The superblock contains critical metadata:

struct ext2_super_block {
    uint32_t s_inodes_count;        // Total number of inodes
    uint32_t s_blocks_count;        // Total number of blocks
    uint32_t s_free_blocks_count;   // Free blocks available
    uint32_t s_free_inodes_count;   // Free inodes available
    uint32_t s_first_data_block;    // First data block (0 or 1)
    uint32_t s_log_block_size;      // Block size = 1024 << this value
    uint32_t s_blocks_per_group;    // Blocks per block group
    uint32_t s_inodes_per_group;    // Inodes per block group
    uint16_t s_magic;               // Magic signature (0xEF53)
    // ... many more fields
};

Key insight: The superblock is duplicated in every block group. If the primary superblock corrupts, fsck can restore it from backups.

3. Block Groups: Locality for Performance

ext2/ext4 divides the disk into block groups. Each group contains:

Superblock copy (in some groups)
Block Group Descriptor Table copy
Block bitmap (tracks used/free blocks in this group)
Inode bitmap (tracks used/free inodes)
Inode table (actual inode structures)
Data blocks

Why block groups exist:

Locality: Files stored near their inodes → faster access
Parallelism: Different groups can be accessed concurrently
Resilience: Damage to one group doesn’t destroy the entire filesystem

Block Group 0          Block Group 1          Block Group 2
┌─────────────────┐    ┌─────────────────┐    ┌─────────────────┐
│ Superblock      │    │ SB copy (sparse)│    │ SB copy (sparse)│
│ BGDT            │    │ BGDT copy       │    │ BGDT copy       │
│ Block bitmap    │    │ Block bitmap    │    │ Block bitmap    │
│ Inode bitmap    │    │ Inode bitmap    │    │ Inode bitmap    │
│ Inode table     │    │ Inode table     │    │ Inode table     │
│ Data blocks...  │    │ Data blocks...  │    │ Data blocks...  │
└─────────────────┘    └─────────────────┘    └─────────────────┘

4. Inodes: The Heart of Unix Filesystems

An inode (index node) is a fixed-size structure (typically 128 or 256 bytes) that stores everything about a file except its name:

struct ext2_inode {
    uint16_t i_mode;        // File type + permissions
    uint16_t i_uid;         // Owner user ID
    uint32_t i_size;        // File size in bytes
    uint32_t i_atime;       // Last access time
    uint32_t i_ctime;       // Creation time
    uint32_t i_mtime;       // Modification time
    uint32_t i_dtime;       // Deletion time
    uint16_t i_gid;         // Group ID
    uint16_t i_links_count; // Hard link count
    uint32_t i_blocks;      // Number of 512-byte blocks
    uint32_t i_block[15];   // Block pointers
    // ... more fields
};

The block pointer array:

i_block[0-11]: Direct block pointers (12 blocks × 4KB = 48KB directly addressable)

__STORED ROWS__:

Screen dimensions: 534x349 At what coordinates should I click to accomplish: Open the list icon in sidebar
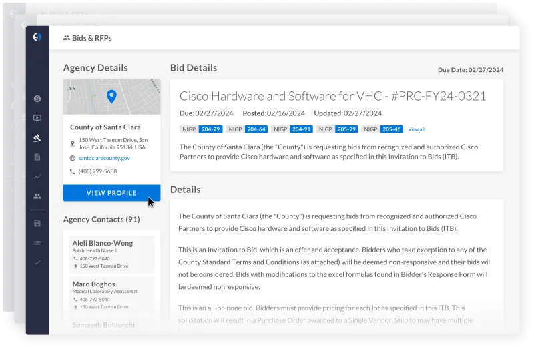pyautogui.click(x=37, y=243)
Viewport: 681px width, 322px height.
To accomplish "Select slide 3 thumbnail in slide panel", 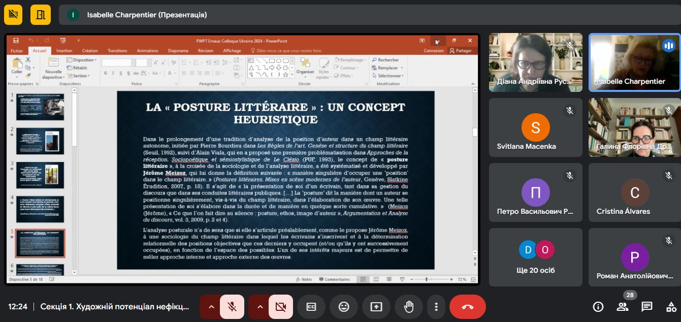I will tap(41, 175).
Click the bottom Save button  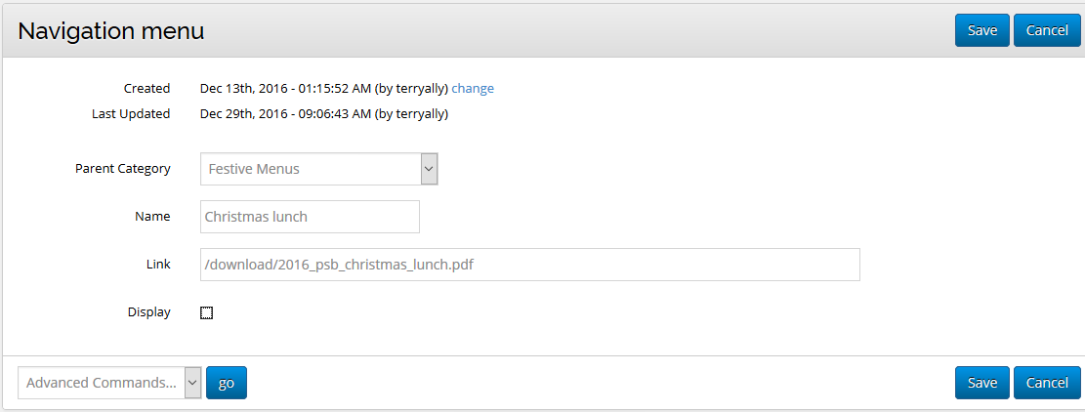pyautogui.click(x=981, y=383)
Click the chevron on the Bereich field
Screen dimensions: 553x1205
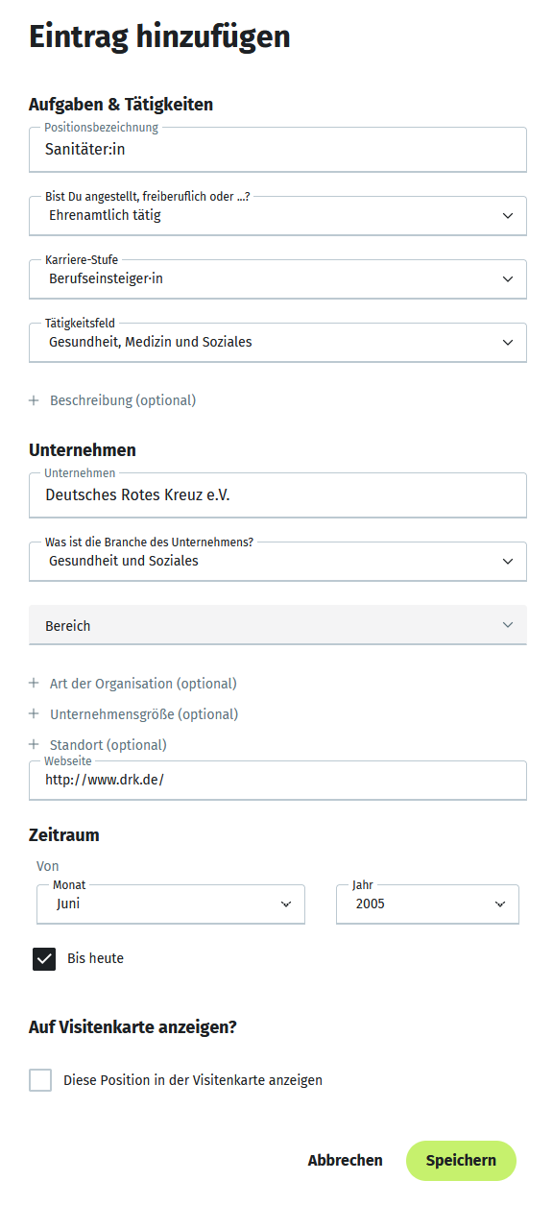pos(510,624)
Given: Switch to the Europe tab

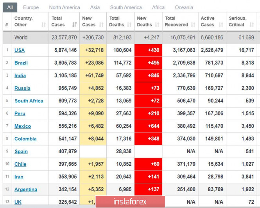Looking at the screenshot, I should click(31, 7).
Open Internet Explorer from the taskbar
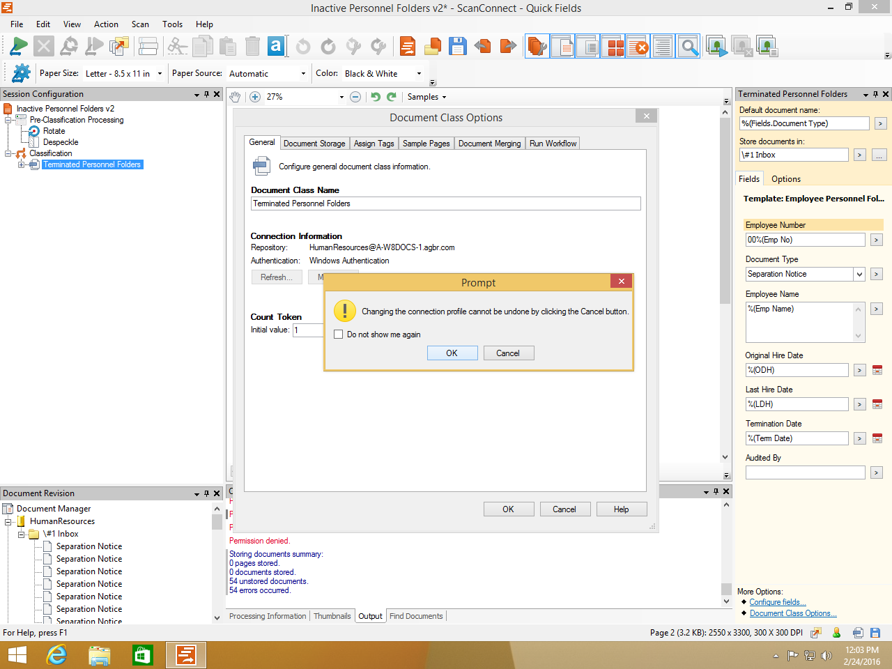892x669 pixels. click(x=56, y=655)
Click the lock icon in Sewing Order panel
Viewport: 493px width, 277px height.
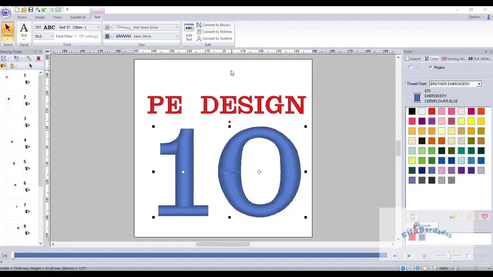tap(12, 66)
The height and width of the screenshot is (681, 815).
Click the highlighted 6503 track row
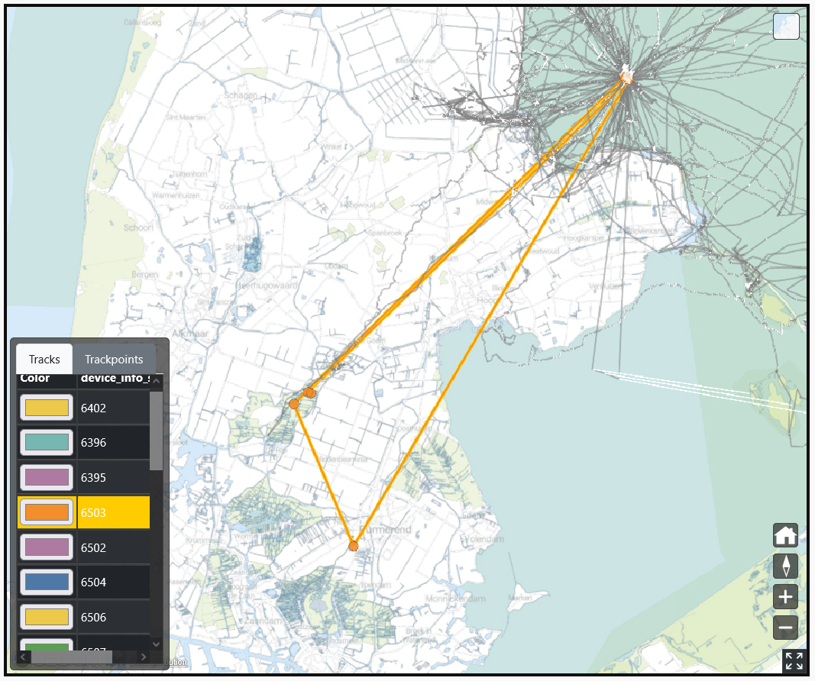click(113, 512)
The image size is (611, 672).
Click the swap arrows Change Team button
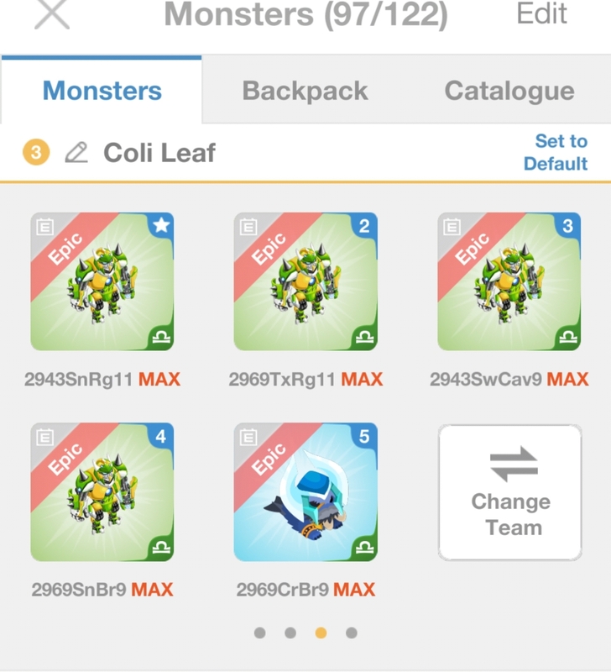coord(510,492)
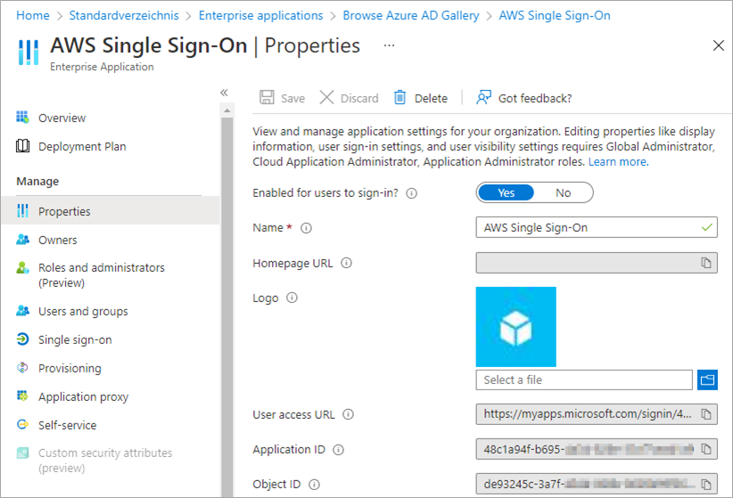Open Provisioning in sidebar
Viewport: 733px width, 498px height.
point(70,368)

__PROBLEMS__:
**a)** Condense the paragraph of the ext2 filesystem text that begins "Key insight: The superblock" into a short bulleted list, keeping its main facts.
**b)** According to the ext2 filesystem text, what is the typical size of an inode?
**c)** In the ext2 filesystem text, write out the passage from "The superblock contains" up to and including "block (0 or 1)".
The records play no part in what comes next.

__EXERCISE SOLUTIONS__:
**a)**
- Every block group holds a duplicate of the superblock.
- If the primary superblock becomes corrupted, fsck can restore it from those backups.

**b)** Typically 128 or 256 bytes.

**c)**
The superblock contains critical metadata:

struct ext2_super_block {
    uint32_t s_inodes_count;        // Total number of inodes
    uint32_t s_blocks_count;        // Total number of blocks
    uint32_t s_free_blocks_count;   // Free blocks available
    uint32_t s_free_inodes_count;   // Free inodes available
    uint32_t s_first_data_block;    // First data block (0 or 1)